35. La Cour doit maintenant déterminer le montant à allouer aux requérants au titre du préjudice matériel subi (damnum emergens). À cet égard, elle considère que les critères qu’elle a fixés dans l’affaire Guiso-Gallisay, précitée (§§ 104-105), ne sont pas transposables dans la présente affaire dans la mesure où ils s’appliquent à des expropriations irrégulières en soi. En revanche, la Cour rappelle que c’était l’extrême disproportion entre la valeur cadastrale officielle des terrains et les indemnités allouées aux intéressés, et non l’illégalité intrinsèque de l’expropriation, qui a été à l’origine de la violation constatée en l’occurrence.

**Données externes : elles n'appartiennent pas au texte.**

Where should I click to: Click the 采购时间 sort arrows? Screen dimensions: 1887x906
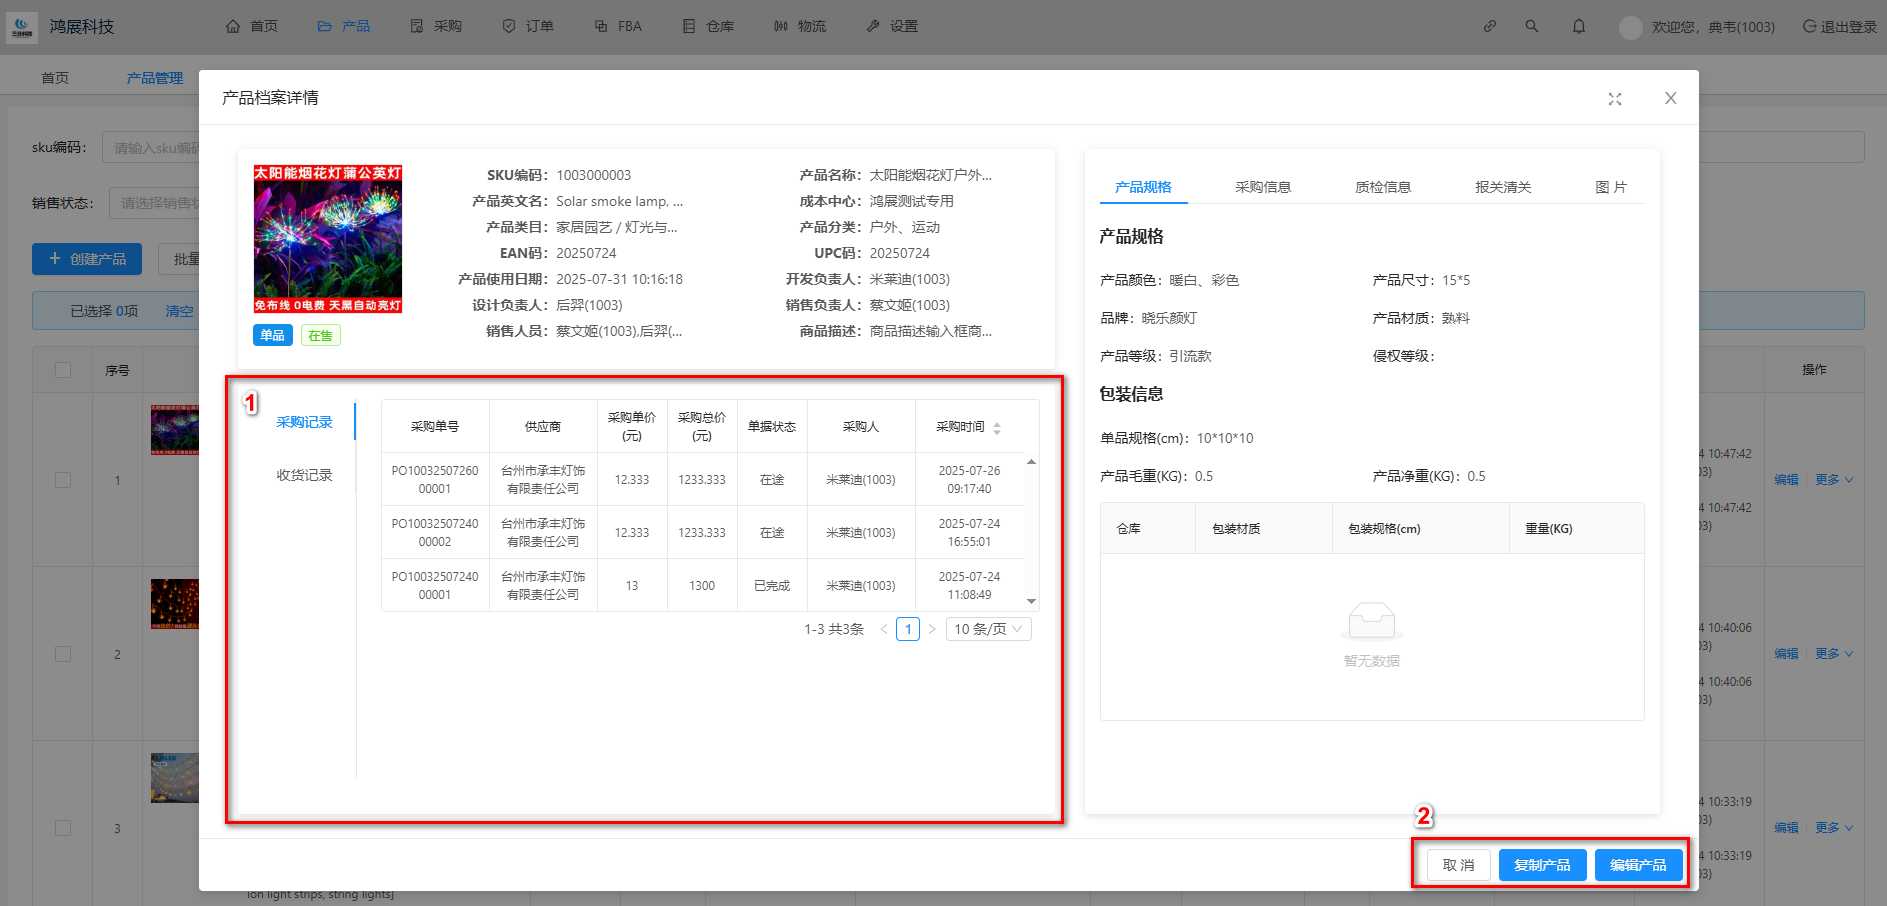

36. Dans ces circonstances, la Cour estime que l’indemnisation à fixer en l’espèce ne doit refléter ni l’idée d’un effacement total des conséquences de l’ingérence litigieuse, ni la valeur pleine et entière des terrains litigieux. Pour déterminer la réparation adéquate, la Cour doit s’inspirer des critères généraux énoncés dans sa jurisprudence relativement à l’article 1 du Protocole no 1 et selon lesquels, sans le versement d’une somme raisonnablement en rapport avec la valeur du bien, une privation de propriété constituerait en principe une atteinte excessive qui ne saurait se justifier sur le terrain de l’article 1 du Protocole no 1. Dès lors, la Cour juge approprié de fixer des sommes autant que faire se peut « raisonnablement en rapport » avec la valeur marchande des terrains, c’est-à-dire des montants qu’elle aurait elle-même trouvé acceptables au regard de l’article 1 du Protocole no 1 si l’État défendeur avait indemnisé les requérants. Pour ce faire, elle doit procéder à une appréciation globale des conséquences de l’expropriation litigieuse, calculant le montant de l’indemnisation d’après la valeur des terrains au moment où les requérants en ont perdu la propriété (Vistiņš et Perepjolkins, précité, § 111). Enfin, eu égard aux circonstances particulières de la présente affaire, la Cour estime qu’il lui faut se fonder sur des considérations d’équité pour calculer les montants susvisés (voir, mutatis mutandis, Ex-roi de Grèce et autres c. Grèce [GC] (satisfaction équitable), no 25701/94, § 78-79, 28 novembre 2002), tout en tenant compte des constats exprimés au paragraphe 118 de l’arrêt au principal.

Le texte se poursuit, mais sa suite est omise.